WHAT YOU ARE ASKED TO DO
Copy the data word for word, from its first line through the line containing "Action: [474, 348]", including both of those lines.
======== RECORD EXTRACTS ========
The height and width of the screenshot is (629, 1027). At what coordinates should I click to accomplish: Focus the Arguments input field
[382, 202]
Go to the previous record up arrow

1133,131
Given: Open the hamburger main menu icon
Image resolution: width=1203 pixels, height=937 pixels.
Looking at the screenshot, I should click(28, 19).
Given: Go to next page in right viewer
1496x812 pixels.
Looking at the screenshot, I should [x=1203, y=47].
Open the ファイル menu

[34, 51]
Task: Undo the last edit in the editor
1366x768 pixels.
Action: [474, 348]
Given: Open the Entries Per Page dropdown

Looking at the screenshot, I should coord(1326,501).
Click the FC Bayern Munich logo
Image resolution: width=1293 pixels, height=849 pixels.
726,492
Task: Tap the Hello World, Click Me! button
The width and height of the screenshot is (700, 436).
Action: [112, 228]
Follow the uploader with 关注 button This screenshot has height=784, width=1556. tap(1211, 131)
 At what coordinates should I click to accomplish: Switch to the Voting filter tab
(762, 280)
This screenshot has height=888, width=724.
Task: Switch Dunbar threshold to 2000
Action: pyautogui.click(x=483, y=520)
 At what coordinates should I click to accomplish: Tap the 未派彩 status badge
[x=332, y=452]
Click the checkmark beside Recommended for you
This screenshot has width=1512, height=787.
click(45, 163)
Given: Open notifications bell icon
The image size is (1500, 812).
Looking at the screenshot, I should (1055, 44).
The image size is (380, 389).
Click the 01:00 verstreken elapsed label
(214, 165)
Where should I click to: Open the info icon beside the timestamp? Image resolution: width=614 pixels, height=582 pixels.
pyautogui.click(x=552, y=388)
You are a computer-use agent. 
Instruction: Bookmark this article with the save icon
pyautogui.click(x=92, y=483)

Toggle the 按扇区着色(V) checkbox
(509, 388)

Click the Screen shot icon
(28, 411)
========
PROBLEM SOLUTION
The height and width of the screenshot is (629, 1027). At what coordinates should I click to accomplish: Focus the Arguments input field
[382, 202]
Go to the previous record up arrow

1133,131
Given: Open the hamburger main menu icon
Image resolution: width=1203 pixels, height=937 pixels.
Looking at the screenshot, I should click(28, 19).
Given: Go to next page in right viewer
1496x812 pixels.
Looking at the screenshot, I should [x=1203, y=47].
Open the ファイル menu

[34, 51]
Task: Undo the last edit in the editor
1366x768 pixels.
Action: [474, 348]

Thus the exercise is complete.